SELECTED PASSAGE:
————————

Skip to content

Missing data

This section of the user guide teaches how to work with missing data in Polars.

null and NaN values

In Polars, missing data is represented by the value null. This missing value null is used for all data types, including numerical types.

Polars also supports the value NaN (“Not a Number”) for columns with floating point numbers. The value NaN is considered to be a valid floating point value, which is different from missing data. We discuss the value NaN separately below.

When creating a series or a dataframe, you can set a value to null by using the appropriate construct for your language:

DataFrame

import polars as pl

df = pl.DataFrame(
    {
        "value": [1, None],
    },
)
print(df)

DataFrame

use polars::prelude::*;
let df = df! (
    "value" => &[Some(1), None],
)?;

println!("{}", df);

shape: (2, 1)
┌───────┐
│ value │
│ ---   │
│ i64   │
╞═══════╡
│ 1     │
│ null  │
└───────┘

Difference from pandas

In pandas, the value used to represent missing data depends on the data type of the column. In Polars, missing data is always represented by the value null.

Missing data metadata

Polars keeps track of some metadata regarding the missing data of each series. This metadata allows Polars to answer some basic queries about missing values in a very efficient way, namely how many values are missing and which ones are missing.

To determine how many values are missing from a column you can use the function null_count:

null_count

null_count_df = df.null_count()
print(null_count_df)

null_count

let null_count_df = df.null_count();
println!("{}", null_count_df);

shape: (1, 1)
┌───────┐
│ value │
│ ---   │
│ u32   │
╞═══════╡
│ 1     │
└───────┘

The function null_count can be called on a dataframe, a column from a dataframe, or on a series directly. The function null_count is a cheap operation because the result is already known.

Polars uses something called a “validity bitmap” to know which values are missing in a series. The validity bitmap is memory efficient as it is bit encoded. If a series has length \(n\), then its validity bitmap will cost \(n / 8\) bytes. The function is_null uses the validity bitmap to efficiently report which values are null and which are not:

is_null

is_null_series = df.select(
    pl.col("value").is_null(),
)

————————

PROVIDED RECORDS:
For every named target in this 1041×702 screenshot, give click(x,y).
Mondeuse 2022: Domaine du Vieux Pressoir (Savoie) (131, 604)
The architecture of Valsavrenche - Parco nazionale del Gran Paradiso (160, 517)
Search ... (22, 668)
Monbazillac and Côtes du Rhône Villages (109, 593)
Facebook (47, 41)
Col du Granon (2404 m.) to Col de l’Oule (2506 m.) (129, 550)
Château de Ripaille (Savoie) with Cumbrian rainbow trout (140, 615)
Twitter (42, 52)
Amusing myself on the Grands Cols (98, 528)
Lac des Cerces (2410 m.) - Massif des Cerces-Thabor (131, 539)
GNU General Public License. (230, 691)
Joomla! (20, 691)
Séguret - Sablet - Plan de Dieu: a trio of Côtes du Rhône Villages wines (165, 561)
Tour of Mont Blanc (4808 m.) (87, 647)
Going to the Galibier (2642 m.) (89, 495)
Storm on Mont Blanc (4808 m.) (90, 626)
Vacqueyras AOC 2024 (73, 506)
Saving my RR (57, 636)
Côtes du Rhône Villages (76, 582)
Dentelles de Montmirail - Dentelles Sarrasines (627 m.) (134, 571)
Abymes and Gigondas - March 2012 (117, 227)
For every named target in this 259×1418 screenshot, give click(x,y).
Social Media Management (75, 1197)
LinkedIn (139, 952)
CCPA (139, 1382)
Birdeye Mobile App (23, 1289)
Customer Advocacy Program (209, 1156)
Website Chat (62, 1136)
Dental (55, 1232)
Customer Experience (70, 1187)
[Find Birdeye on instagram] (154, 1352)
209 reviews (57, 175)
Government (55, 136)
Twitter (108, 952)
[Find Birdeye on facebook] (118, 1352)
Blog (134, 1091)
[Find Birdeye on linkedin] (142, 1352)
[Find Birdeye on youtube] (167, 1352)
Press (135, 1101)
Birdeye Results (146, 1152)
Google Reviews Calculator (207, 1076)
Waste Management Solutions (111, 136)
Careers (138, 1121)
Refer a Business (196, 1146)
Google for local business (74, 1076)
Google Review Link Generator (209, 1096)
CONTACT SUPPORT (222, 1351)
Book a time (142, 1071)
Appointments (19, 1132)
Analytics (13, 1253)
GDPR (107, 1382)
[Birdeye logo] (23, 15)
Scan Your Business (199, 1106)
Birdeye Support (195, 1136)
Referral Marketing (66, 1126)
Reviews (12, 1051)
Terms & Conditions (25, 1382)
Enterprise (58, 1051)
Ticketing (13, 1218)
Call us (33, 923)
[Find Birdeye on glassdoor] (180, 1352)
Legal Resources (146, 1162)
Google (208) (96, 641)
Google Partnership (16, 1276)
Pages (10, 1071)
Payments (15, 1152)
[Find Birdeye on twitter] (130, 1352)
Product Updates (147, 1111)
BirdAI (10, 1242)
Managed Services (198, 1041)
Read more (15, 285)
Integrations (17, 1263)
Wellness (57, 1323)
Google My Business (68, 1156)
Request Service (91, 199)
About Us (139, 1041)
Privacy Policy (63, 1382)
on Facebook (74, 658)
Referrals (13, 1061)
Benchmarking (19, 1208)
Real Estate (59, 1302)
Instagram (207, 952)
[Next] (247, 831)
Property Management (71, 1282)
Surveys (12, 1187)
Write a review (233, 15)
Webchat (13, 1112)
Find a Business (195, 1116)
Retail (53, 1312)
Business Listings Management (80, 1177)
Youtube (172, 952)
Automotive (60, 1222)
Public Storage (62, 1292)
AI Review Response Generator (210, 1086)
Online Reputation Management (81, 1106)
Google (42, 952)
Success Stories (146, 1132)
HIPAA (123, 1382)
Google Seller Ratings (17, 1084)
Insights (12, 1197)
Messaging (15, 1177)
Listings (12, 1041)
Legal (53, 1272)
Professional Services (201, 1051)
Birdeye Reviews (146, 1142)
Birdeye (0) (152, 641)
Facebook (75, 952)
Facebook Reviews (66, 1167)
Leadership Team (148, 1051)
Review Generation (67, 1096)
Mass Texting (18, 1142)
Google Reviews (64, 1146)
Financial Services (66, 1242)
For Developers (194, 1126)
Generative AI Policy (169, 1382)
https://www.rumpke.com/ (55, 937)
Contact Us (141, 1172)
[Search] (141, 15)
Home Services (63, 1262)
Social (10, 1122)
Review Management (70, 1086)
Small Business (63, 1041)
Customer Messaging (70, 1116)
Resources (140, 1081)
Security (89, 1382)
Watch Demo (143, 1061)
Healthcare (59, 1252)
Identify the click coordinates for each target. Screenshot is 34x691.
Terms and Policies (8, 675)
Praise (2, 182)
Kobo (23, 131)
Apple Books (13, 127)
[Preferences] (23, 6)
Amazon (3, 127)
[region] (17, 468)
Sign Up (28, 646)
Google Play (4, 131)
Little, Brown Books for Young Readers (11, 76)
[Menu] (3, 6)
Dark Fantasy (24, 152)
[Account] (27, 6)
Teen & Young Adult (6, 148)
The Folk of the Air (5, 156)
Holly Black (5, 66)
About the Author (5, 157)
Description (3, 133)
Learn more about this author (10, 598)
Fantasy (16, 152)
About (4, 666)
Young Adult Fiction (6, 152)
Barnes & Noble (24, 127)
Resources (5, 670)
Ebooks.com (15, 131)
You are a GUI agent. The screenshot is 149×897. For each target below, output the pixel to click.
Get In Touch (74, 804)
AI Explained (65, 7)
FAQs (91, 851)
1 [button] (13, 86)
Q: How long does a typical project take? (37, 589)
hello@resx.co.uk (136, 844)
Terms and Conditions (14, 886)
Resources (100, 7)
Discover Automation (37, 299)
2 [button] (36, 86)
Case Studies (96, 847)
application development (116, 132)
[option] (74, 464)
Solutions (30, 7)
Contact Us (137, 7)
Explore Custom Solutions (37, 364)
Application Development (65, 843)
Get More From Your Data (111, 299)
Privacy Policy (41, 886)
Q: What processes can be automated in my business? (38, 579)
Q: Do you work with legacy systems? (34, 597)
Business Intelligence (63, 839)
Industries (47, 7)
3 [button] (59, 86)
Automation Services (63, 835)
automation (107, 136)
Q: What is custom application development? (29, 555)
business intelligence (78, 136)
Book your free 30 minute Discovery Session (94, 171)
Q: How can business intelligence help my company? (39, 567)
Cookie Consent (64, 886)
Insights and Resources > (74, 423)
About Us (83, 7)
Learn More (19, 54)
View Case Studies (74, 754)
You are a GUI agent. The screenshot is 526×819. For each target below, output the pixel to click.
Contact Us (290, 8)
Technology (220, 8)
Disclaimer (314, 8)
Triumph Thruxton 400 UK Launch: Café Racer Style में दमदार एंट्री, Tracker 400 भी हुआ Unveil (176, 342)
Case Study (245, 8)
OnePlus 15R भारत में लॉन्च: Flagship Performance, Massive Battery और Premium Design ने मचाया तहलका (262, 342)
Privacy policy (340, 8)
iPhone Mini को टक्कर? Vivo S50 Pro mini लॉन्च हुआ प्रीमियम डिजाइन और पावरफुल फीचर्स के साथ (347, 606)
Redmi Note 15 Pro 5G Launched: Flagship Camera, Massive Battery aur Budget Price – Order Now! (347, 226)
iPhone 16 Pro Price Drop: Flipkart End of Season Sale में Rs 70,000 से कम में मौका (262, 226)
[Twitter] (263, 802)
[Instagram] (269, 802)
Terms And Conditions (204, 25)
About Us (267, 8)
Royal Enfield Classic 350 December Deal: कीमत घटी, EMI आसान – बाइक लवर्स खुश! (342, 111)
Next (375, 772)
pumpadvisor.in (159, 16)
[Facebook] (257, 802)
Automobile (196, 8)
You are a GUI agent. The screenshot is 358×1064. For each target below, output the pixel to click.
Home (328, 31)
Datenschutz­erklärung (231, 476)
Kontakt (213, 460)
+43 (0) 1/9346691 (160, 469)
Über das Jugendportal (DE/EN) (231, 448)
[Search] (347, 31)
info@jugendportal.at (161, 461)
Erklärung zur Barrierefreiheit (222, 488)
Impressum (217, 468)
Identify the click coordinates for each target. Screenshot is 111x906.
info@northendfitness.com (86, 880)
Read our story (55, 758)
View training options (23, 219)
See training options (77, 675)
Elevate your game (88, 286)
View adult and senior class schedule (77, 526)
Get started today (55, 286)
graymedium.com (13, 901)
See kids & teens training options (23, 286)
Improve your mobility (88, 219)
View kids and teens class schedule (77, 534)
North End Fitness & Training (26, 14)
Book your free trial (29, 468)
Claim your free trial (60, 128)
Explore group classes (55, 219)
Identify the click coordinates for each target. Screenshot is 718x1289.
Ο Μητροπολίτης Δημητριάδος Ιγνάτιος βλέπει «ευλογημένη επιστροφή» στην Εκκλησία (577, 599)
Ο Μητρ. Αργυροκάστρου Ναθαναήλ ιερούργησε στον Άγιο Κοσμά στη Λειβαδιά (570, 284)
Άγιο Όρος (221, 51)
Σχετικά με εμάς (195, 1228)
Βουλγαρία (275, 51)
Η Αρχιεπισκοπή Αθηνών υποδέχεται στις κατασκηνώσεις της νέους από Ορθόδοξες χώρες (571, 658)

————————

STATED PROBLEM 1:
Please copy word for word the part of the missing data guide that opens with the words containing "null and NaN" and closes with "NaN separately below.".
STATED PROBLEM 2:
According to the missing data guide, how many bytes does the validity bitmap cost for a series of length n?
STATED PROBLEM 3:
The missing data guide names the things on which null_count can be called. List all of them.
The data above is separate material from the missing data guide.

FINISHED ANSWER 1:
null and NaN values

In Polars, missing data is represented by the value null. This missing value null is used for all data types, including numerical types.

Polars also supports the value NaN (“Not a Number”) for columns with floating point numbers. The value NaN is considered to be a valid floating point value, which is different from missing data. We discuss the value NaN separately below.

FINISHED ANSWER 2:
n / 8 bytes

FINISHED ANSWER 3:
- a dataframe
- a column from a dataframe
- a series directly